ACTIVITY ::
Only the lines from the one containing "Click the 转盘管理 sidebar icon" through the final line below belong in the output, copied exactly and without pictures.

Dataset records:
┄┄┄┄┄┄┄┄┄┄

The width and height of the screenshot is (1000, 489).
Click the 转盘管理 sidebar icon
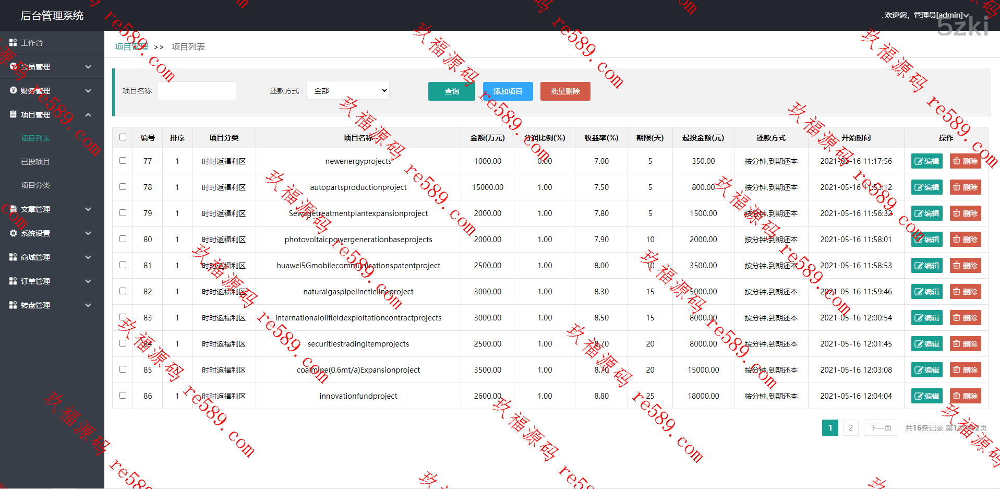click(x=13, y=305)
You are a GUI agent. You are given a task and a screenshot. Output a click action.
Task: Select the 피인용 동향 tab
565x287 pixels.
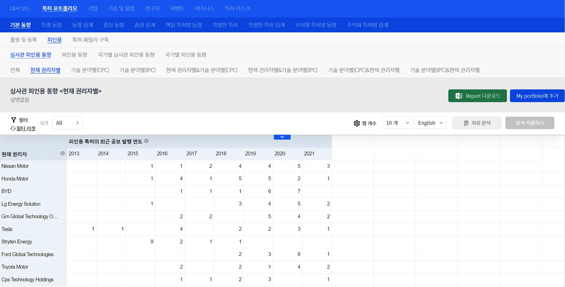(74, 55)
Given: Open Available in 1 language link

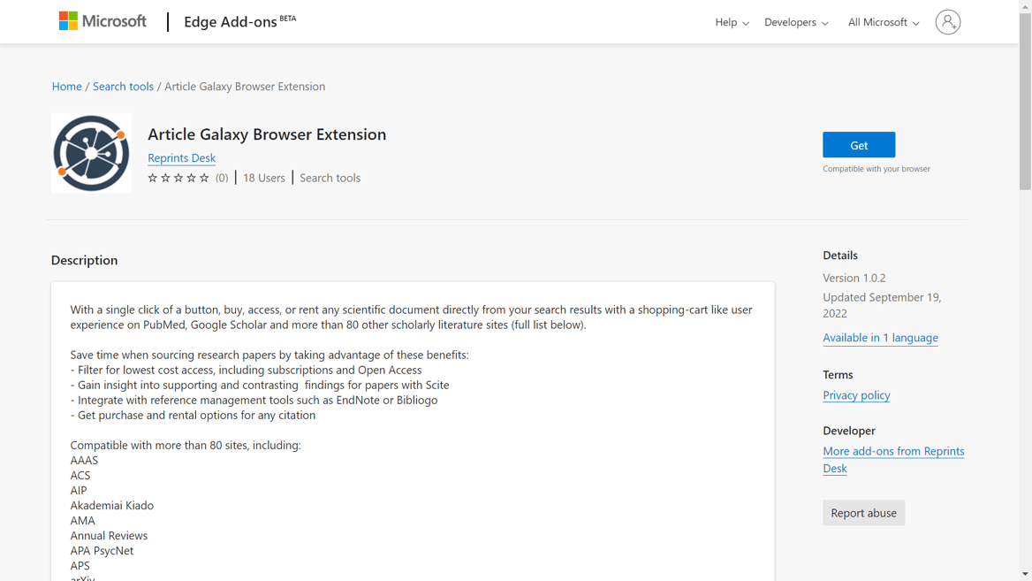Looking at the screenshot, I should click(880, 338).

┄┄┄┄┄┄┄┄┄┄

RESPONSE ::
Click the 转盘管理 sidebar icon
click(x=13, y=305)
You are a GUI agent. You are given a task and a screenshot. Output a click action.
Task: Select the 피인용 동향 tab
565x287 pixels.
(74, 55)
Given: Open Available in 1 language link

Looking at the screenshot, I should click(880, 338).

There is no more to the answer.